Key Assertions That Help To Summarize This Article:
Displaying mercy is one of the best ways to practice being moral.
Mercy keeps you focused on what you are for rather than on what you are against.
Mercy encourages one to find loving solutions rather than angry reactions.
Mercy helps you rectify affronts rather than exacting retributions.
Seek to relieve the suffering that is likely to be behind bad actions.Displaying mercy is one of the best ways to practice being moral. Mercy keeps you focused on what you are for rather than on what you are against. Rather than being against starvation, through mercy you feed the hungry, for example. Mercy encourages you to find loving solutions rather than angry reactions. It helps you rectify affronts rather than exacting retributions.

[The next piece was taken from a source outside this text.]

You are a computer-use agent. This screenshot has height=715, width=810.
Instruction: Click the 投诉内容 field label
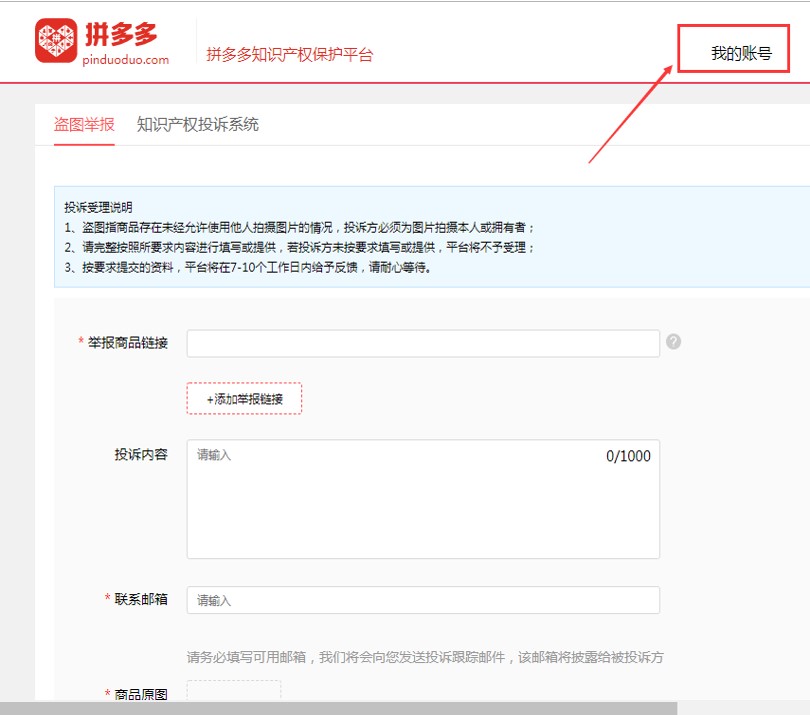pyautogui.click(x=141, y=455)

The next time you have the opportunity, seek justice but temper it by forgiving someone whom you could punish. Practice leniency by relieving the suffering of someone you dislike. As you do such things notice how mercy triumphs over judgement. Start with yourself. Give yourself compassion for past actions. When facing injustice, state how you feel and then let it go. When you speak of your wrath your wrath will end.

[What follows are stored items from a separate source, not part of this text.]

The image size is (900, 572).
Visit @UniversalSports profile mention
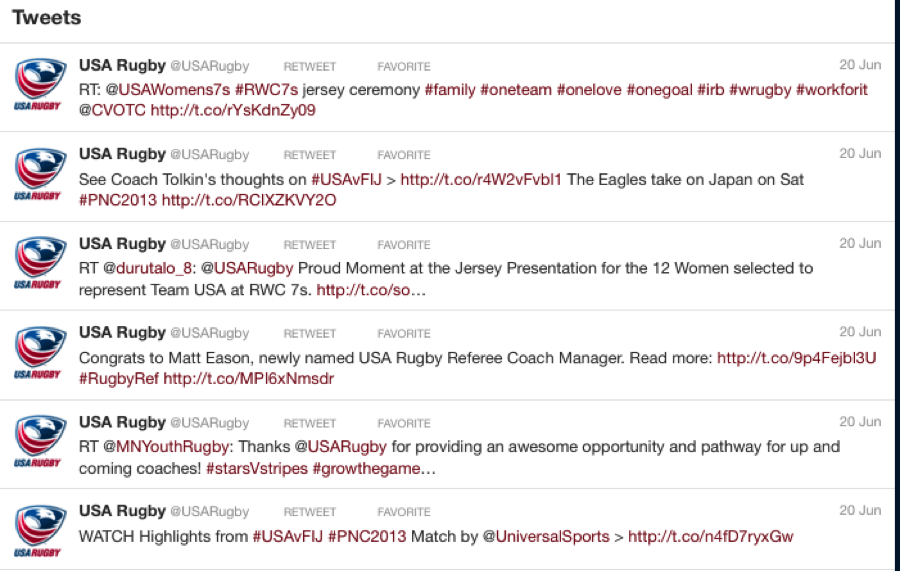point(546,536)
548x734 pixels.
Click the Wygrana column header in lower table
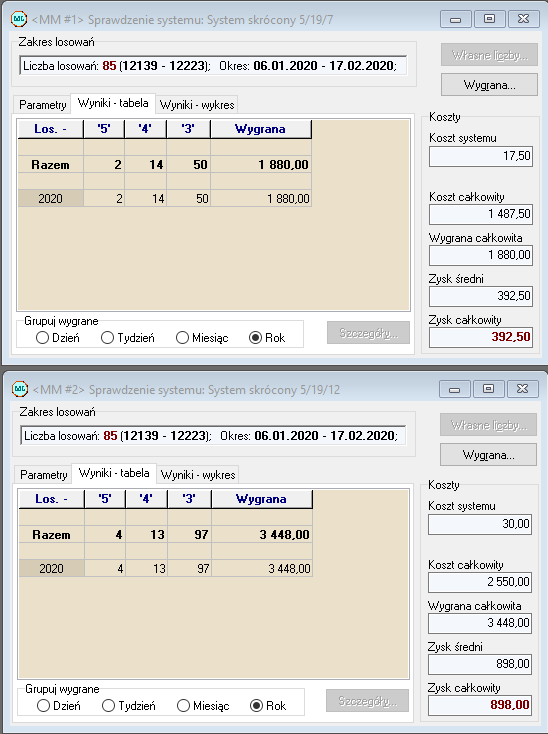(x=262, y=499)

Photo by Mark McMillan, Pixels.com.
HumaNatureConnect Activity
Showing Mercy To Others
Look around you to determine if you can see more acts of mercy than judgmental condemnations. In your experience, are animals in nature more merciful, judgmental, both, or neither ? Write down your answer in your journal. Next, think about how someone has wronged you or did something that you find difficult to condone. Think of this wrongdoing not as the wickedness that comes from bad intentions (because there are none) but as an error-in-practice, a misstep as one attempts to do right but fails. If you are having difficulty allowing mercy to triumph over judgement then focus not so much on the wrongdoing but on your own inability to find forgiveness, or on relieving the suffering, or on understanding the root cause(s) of the poorly chosen act(s). There are always understandable antecedents that cause unfortunate behaviors. It is your job to find them. Do not merely punish someone for a wrongdoing. Focus instead on root causes rather than on the poor behaviors. Work hardest on finding the mercy within yourself. Work on raising your own standards of acceptance, never by condoning bad acts, but rather by focusing on putting mercy over judgement. After a bad act, love the offender anyway. Forgive. Seek to relieve the suffering that is likely to be behind the bad action(s). Never expect rapid changes in behavior. If necessary, remove yourself from harm’s way.